Child abuse is an emotive and sensitive issue for doctors. The consequences of getting it wrong can be severe for the child, the parents and the doctor. Some cases result in extensive media coverage criticising the involvement of clinicians.
Fortunately, the Medical Defence Union (MDU) offers specific advice to GP members and there are also some general rules to bear in mind - not least that the child's best interests are paramount in any decision.
Child's best interests
Faced with the possibility that a child is being abused, you will need to carefully consider what you know, before deciding what is in the child's best interests.

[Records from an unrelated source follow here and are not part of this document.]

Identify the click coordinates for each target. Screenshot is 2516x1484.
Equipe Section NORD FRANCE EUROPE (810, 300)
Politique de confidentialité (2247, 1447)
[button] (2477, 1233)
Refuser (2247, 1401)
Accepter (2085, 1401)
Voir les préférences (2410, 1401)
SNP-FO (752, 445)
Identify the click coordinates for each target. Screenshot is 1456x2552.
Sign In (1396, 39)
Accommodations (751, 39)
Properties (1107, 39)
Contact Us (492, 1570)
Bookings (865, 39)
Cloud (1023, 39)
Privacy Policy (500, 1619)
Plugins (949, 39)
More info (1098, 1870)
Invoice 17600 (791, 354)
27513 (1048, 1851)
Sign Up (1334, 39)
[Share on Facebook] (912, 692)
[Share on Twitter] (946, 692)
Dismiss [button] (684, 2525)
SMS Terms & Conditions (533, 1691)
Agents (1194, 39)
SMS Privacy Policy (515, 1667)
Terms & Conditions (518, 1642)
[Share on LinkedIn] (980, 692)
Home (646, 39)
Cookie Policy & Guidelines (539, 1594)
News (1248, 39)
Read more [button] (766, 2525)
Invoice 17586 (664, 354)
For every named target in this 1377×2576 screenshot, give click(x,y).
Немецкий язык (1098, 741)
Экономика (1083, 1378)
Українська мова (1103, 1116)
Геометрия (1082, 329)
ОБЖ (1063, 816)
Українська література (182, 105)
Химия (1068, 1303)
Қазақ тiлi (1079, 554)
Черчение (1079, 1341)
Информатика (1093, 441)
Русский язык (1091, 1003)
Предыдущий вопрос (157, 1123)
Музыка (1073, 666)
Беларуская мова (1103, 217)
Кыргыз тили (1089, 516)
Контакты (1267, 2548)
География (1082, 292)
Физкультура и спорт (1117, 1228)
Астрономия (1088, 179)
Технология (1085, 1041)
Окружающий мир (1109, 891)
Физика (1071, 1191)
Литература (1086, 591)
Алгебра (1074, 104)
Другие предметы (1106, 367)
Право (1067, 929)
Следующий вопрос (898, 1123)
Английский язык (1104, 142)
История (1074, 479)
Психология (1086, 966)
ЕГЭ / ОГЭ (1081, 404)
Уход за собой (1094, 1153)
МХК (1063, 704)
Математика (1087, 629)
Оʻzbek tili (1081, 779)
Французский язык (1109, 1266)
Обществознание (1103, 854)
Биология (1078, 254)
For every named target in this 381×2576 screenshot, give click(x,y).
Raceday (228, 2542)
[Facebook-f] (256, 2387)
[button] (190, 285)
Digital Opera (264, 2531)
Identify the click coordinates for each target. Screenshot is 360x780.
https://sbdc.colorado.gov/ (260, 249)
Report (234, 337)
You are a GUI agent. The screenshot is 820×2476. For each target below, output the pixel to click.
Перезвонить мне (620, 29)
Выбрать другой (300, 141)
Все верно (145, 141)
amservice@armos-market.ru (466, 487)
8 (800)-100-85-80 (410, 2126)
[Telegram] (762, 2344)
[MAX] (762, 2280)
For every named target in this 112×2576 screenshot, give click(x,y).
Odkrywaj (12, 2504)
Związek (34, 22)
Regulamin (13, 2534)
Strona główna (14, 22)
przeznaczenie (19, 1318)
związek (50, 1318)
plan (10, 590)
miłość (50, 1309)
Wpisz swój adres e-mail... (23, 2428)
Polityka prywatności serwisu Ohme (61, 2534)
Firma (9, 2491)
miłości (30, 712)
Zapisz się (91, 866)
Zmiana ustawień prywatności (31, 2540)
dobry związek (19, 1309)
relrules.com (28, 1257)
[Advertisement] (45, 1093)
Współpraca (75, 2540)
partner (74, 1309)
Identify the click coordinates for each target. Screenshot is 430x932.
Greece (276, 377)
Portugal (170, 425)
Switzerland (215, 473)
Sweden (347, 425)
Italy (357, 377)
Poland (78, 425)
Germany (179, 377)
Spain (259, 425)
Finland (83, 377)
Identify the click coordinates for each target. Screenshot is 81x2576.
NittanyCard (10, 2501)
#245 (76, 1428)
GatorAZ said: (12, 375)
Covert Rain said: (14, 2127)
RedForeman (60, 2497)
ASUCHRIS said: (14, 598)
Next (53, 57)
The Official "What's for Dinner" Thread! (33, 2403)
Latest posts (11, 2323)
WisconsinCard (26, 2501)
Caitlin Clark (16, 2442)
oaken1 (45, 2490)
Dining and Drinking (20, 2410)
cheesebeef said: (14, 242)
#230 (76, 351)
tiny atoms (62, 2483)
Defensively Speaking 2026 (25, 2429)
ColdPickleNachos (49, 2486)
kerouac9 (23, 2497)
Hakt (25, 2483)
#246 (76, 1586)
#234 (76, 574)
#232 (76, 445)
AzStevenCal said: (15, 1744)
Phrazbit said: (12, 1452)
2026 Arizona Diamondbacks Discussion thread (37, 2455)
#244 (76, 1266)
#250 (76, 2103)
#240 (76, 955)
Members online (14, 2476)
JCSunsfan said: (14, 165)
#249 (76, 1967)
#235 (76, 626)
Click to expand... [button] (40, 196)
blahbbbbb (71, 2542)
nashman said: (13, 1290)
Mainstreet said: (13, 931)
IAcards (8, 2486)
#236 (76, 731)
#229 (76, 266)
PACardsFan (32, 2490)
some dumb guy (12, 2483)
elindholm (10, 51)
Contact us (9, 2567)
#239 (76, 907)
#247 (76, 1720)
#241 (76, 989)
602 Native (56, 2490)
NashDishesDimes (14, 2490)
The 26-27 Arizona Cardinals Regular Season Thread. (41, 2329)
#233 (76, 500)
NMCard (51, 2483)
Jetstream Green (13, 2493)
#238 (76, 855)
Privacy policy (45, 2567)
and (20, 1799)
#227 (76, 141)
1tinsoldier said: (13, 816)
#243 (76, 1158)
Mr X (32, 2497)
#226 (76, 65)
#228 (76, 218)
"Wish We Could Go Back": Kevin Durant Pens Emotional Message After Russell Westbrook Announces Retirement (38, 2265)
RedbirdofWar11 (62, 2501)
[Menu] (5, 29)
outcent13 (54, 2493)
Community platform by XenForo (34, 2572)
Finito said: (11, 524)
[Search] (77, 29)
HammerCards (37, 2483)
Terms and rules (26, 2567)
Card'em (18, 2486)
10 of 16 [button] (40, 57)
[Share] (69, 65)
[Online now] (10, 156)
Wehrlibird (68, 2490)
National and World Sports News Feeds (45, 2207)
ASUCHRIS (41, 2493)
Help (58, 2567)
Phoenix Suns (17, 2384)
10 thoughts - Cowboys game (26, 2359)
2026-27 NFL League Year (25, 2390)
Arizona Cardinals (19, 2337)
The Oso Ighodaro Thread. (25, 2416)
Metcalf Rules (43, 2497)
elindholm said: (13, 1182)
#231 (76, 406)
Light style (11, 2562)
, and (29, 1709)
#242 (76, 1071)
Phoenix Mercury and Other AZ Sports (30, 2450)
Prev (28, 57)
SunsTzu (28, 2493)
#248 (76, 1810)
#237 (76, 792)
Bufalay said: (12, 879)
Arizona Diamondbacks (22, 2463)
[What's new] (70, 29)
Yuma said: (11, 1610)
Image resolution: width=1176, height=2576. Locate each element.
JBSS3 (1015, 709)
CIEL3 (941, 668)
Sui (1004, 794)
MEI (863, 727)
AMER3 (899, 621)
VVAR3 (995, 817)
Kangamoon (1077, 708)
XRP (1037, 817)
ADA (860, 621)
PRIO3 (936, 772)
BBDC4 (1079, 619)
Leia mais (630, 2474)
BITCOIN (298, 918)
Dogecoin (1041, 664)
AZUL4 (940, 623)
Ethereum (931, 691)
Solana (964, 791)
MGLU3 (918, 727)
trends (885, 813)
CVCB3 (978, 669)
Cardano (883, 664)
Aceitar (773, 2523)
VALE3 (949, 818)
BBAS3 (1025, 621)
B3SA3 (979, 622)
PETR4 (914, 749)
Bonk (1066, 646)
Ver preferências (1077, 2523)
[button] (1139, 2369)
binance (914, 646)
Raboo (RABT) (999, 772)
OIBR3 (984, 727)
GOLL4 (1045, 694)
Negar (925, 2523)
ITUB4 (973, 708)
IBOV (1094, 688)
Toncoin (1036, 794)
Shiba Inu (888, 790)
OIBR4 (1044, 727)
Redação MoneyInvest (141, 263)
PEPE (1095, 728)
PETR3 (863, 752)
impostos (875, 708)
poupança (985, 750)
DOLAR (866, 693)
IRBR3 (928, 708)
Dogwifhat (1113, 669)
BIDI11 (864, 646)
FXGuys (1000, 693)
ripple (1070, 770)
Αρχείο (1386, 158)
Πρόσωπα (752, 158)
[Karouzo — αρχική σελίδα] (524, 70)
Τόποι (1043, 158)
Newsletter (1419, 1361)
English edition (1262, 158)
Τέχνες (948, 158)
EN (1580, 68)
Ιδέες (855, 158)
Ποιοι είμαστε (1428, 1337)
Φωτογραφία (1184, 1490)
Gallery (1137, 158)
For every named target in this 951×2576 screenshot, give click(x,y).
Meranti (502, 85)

The GMC has specific guidance on treating children and young people, namely 0-18 years: guidance for all doctors (2007). This advises on what to take into account when assessing a child's best interests - such as the views of the child or young person and those close to them.
Like adults, children are owed a duty of confidentiality, but in situations where you think a child is at risk of abuse it may be appropriate to disclose confidential information through appropriate channels.
The GMC advises that information may be disclosed, but the child should be told what information will be disclosed unless doing so would undermine the purpose of the disclosure or put the child at risk. You should also seek consent if a child is competent to make a decision, unless this is not practical.
To do this, you will need to assess a child's capacity to consent. Capacity to consent will depend on factors such as age, maturity and the decision to be made. If the child does not have capacity to consent, you should seek consent from the parents or a person with parental responsibility, but not if this could jeopardise the child's safety.
The information shared should be proportionate to the risk of harm and limited to the minimum necessary.
A young person aged 16 or over is presumed to have capacity to consent.
The GMC reassures doctors they will be able to justify sharing concerns, even if the concerns turn out to be groundless, if they do so 'honestly, promptly, on the basis of reasonable belief, and through the appropriate channels'. It also says doctors must be able to justify any decision not to share concerns, having taken appropriate advice.
It is vital that you keep good records of all discussions relating to raising your concerns and of any advice you have received.
You should familiarise yourself with local child protection procedures and know who to contact if you suspect abuse is taking place. It is often helpful to seek the opinion of an experienced colleague, a designated person for child protection, or to get advice from your medical defence organisation.
You should be aware of national guidelines on the subject. Examples include:
- The Department for Children, Schools and Families' (now the Department for Education) guidance Working Together to Safeguard Children (2010) recommends that all organisations working with children have child protection policies, arrangements to work with and share information with other organisations, and arrangements for ensuring staff working with children are aware of their responsibilities and receive appropriate training. It also gives specific advice on the responsibilities of a number of health professionals who work with children, including doctors and nurses who lead on child protection issues within their trusts, paediatricians, dental professionals and GPs.
- NICE guidelines When to suspect child maltreatment (2009) advise on what signs might alert clinicians to physical, sexual and emotional abuse; neglect; or fabricated or induced illness.
- The Royal College of Paediatrics and Child Health's Safeguarding children and young people (2006).
A GP was asked by the local social services to provide the medical records of a five-year-old patient because the social worker was investigating suspected abuse. The GP was concerned about disclosing confidential information.
The MDU advised:
- Seek information about the concerns.
- Ask the social worker if it is possible to provide written authority from the person with parental responsibility for the disclosure of information.
- If parental consent is refused or it is not practical to seek it because it would compromise the child's safety, consider if disclosure is justified in order to safeguard the child.
- Ask the social worker to confirm that the information requested is necessary to protect the child.
- If you are satisfied on these points, disclose only the information necessary to safeguard the child and on the understanding that it is shared only with those who need it for that purpose.
- Make notes of how you reached your decision.